In all honesty I was asking myself why I hadn’t done it before? The amount of exhibitions I’ve done. People have asked me if I wanted to rap before, but I didn’t know if I wanted to do it at my opening. Looking back though, it wouldn’t have been a bad idea at certain points. I once did a show in Helsinki and ended up MCing at the afterparty – in a Chinese restaurant [laughs]. That was cool.
But I played Sonar Festival years ago and I used to go to Barcelona really frequently to paint, so why wasn’t that combined somehow? I was saying to Dan, the Visible Planets thing doesn’t necessarily need to be an exhibition. We could paint a stage and make it like Wild Style almost, where you’re making that the experience and the art is just the merch. So you’re going to this event that’s going to be a very immersive thing. Quelle does animation, so he could do something with that. And as he pointed out, it doesn’t have to be just rappers. There are artist-producers too.

It’s funny that you kept art and music separate for all those years, and then this was one of your best experiences.

I know! But what I would say though, is that when I was younger there was an era where I felt like I couldn’t put a foot wrong and I just got a whole wave of attention for both [art and music], I found it so overwhelming.
Also I think I just wanted to keep some of it for myself. I said before I wanted to be part of a crew, so maybe I wasn’t ready to go out on my own and tour the world painting and rapping. I was invited to do that numerous times, but I was also invited to do a lot of other shit, so I couldn’t see the wood for the trees in a lot of ways, so I just wanted to keep some of it for myself. I wanted to paint graffiti in abandoned places with my mates and maybe do some exhibitions, but I wasn’t really ready to go all in.
I don’t want to look at it too regretfully because that was then and this is now, but I do feel that there is a way for me to make it work now. And I know myself more now. I think back then I didn’t even really know my own opinion, because there were so many other opinions from labels and galleries and art agencies about what I should be doing. I just found it really overwhelming. But now I know what I want to do and I know from experience what I don’t want to do.

So with all that said, what are your plans for the future? You’ve hinted at more stuff with Rob.

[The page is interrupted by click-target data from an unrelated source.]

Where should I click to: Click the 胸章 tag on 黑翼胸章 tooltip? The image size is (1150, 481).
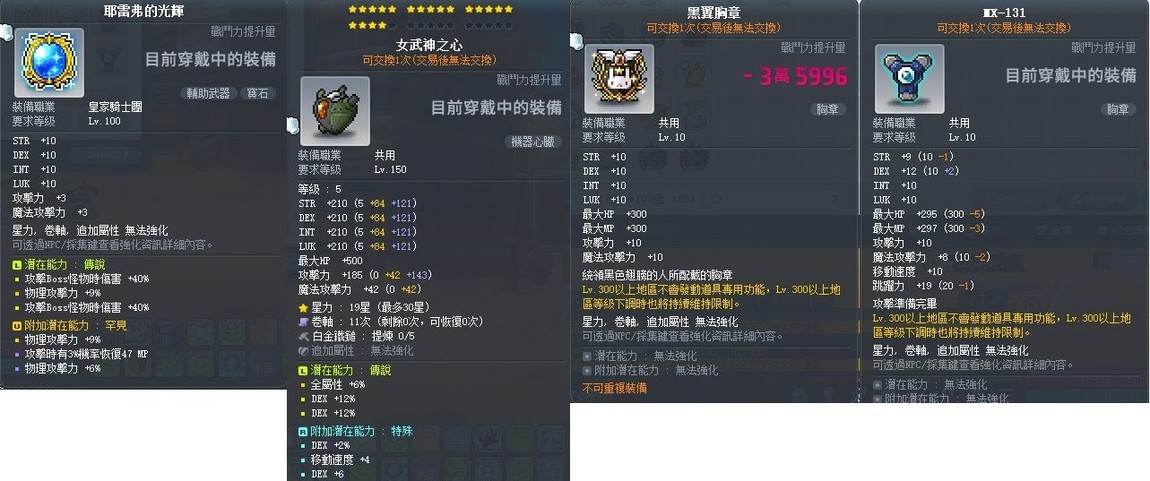coord(828,109)
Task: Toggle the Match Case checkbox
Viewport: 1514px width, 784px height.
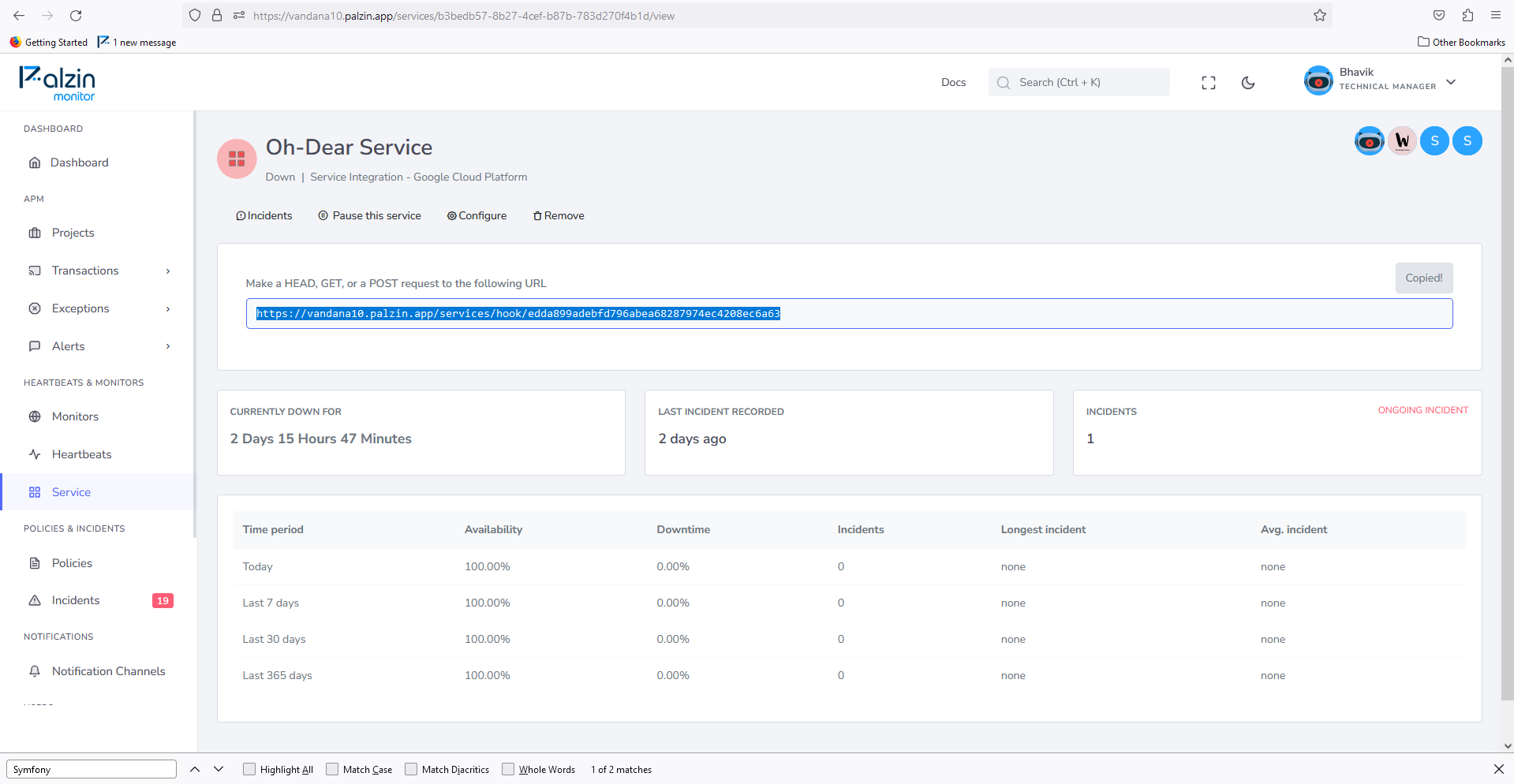Action: click(332, 769)
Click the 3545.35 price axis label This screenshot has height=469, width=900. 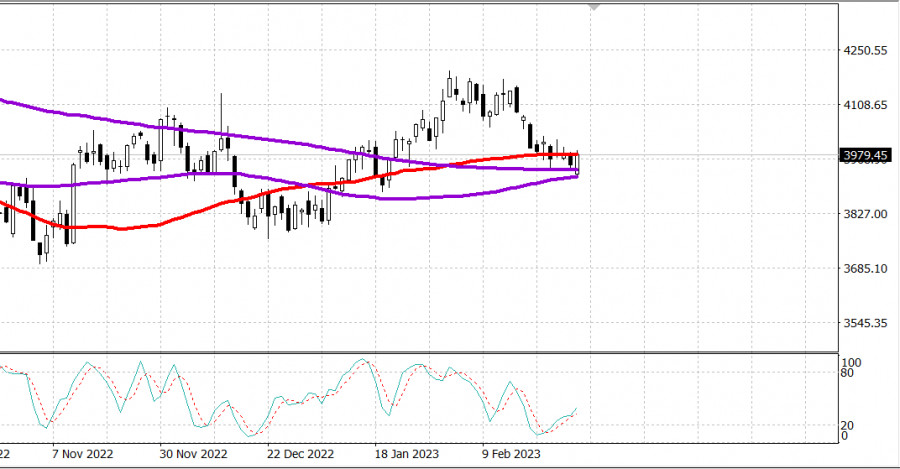click(865, 323)
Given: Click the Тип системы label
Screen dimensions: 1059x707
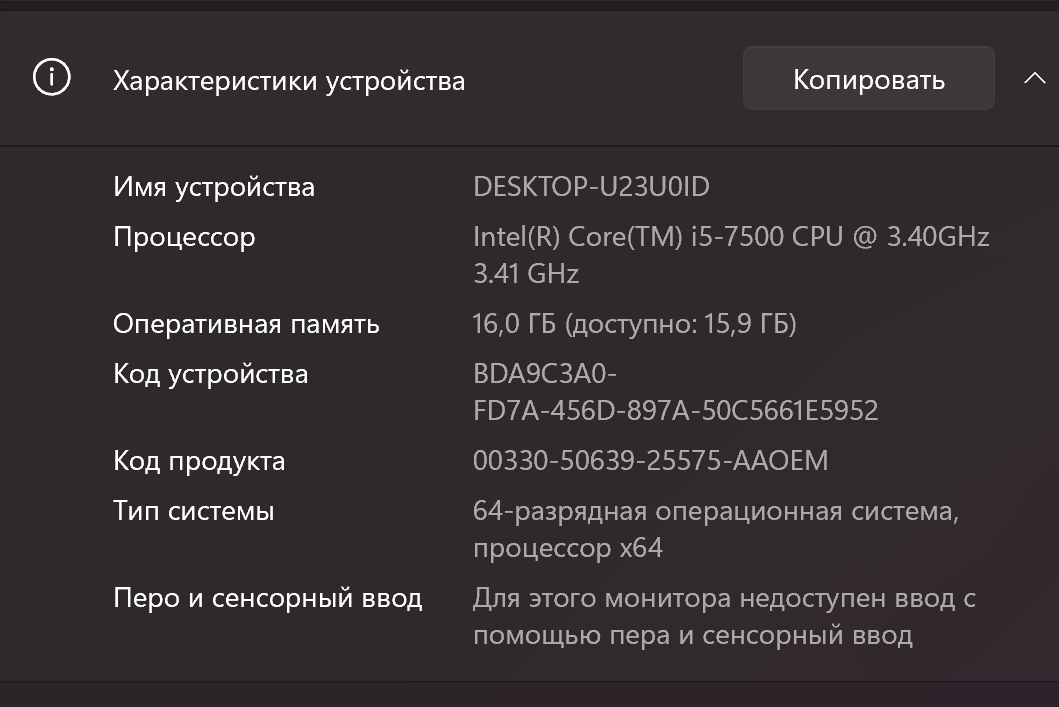Looking at the screenshot, I should tap(193, 511).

Yeah, more music with Rob. I’ve just got a new studio in town, so I’m looking to get more paintings under my belt. I’d love to design more record sleeves for people. I did a couple last year, so I’ll be reaching out to artists and labels that I admire. Really just trying to marry these two worlds much much more, because I’ve realised how important they are to me. Focusing more on my self-directed art and music, and collaborating with more people whose work resonates with me. That’s ultimately what appeals to me and so anything else I’m going to try to not do it [laughs].
I’ve done so many projects over the years, just because I’ve found it hard to say no. I know I can do it and I know it’s going to be beneficial to someone else or it’ll help pay the bills, but when you stack them all up together it leaves less time for my own projects. I created so much admin for myself in the process that it’s taken me away from my career, unknowingly. So now I’m really going to try and hold my nerve and trust in the process.